Listen to part of a discussion in a biology class.

P: A little later we'll start exploring the characteristics and functions of various types of cells within the human body, skin cells, blood cells, muscle cells, etc. But before we do that, today we know quite a bit about cells, their structure, their function. That's not to say there's still not a ton we don't know. But just to put things in perspective, let's take a few minutes to turn back the clock and talk about some of the stuff from your assigned reading. So what first enabled us to become aware of the existence of cells? Michael? S: The invention of the microscope.

P: Right, in 1665 the curator of experiments at the Royal Society of London was a man named Robert Hooke, H-O-O-K-E. Hooke didn't invent the microscope, but in 1665 using a candle, a mirror and a lens, he put together his own little primitive microscope, and one of the many things Hooke viewed under the microscope were thin slices of cork. And where does cork come from? Michael? S: From Cork trees, from the bark of cork trees, actually.

**Dataset excerpt:**

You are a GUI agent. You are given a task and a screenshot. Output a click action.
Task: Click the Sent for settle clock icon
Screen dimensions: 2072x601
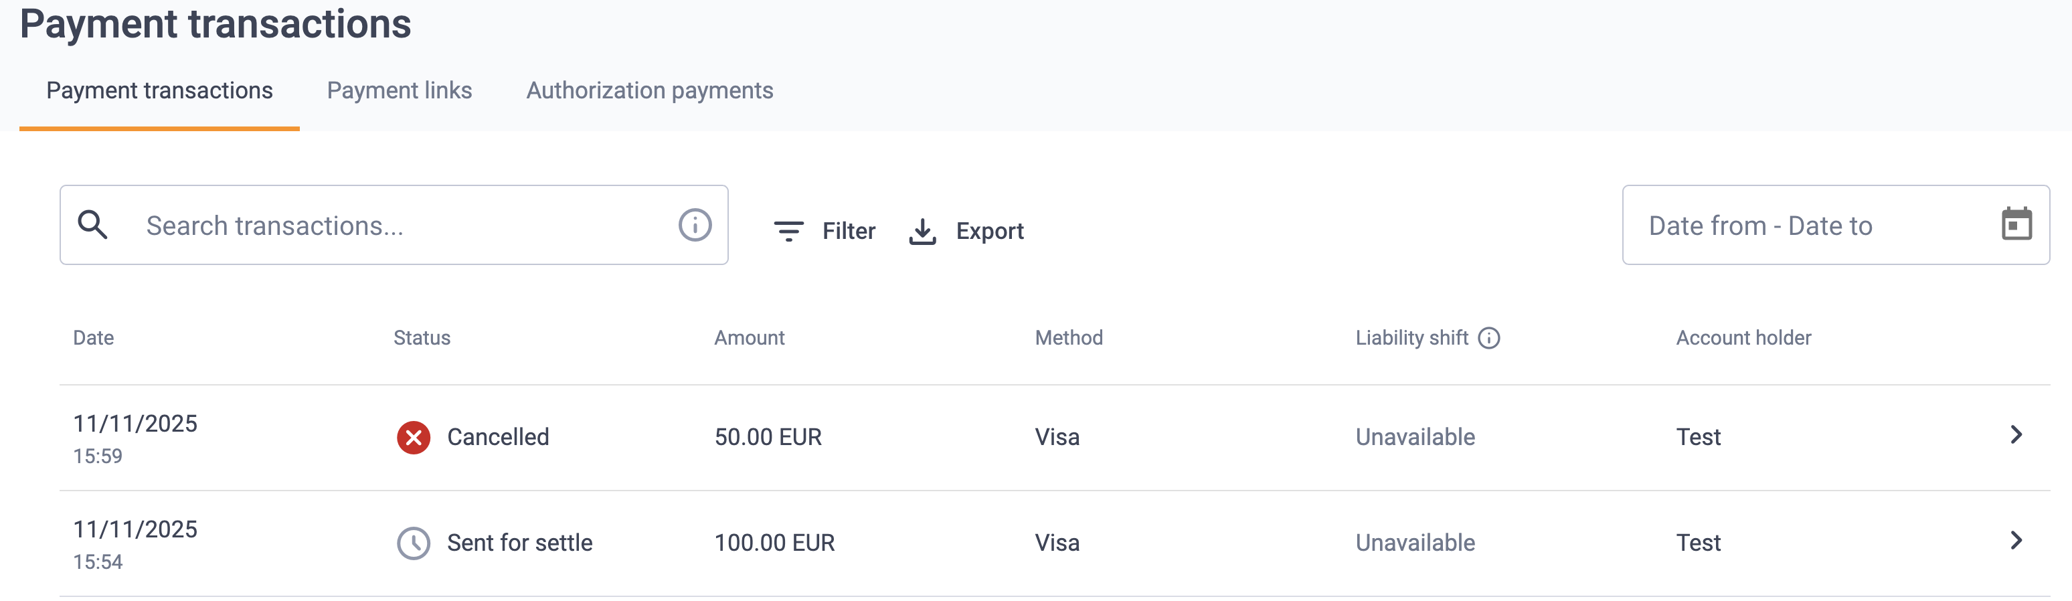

**Work instruction:**
Answer these questions using the biology class discussion:
(a) According to Michael, what first made people aware that cells exist?
(b) What position did Robert Hooke hold at the Royal Society of London in 1665?
(c) What three items did Hooke use to build his microscope?

**Your solution:**
(a) The invention of the microscope.
(b) Curator of experiments.
(c) A candle, a mirror and a lens.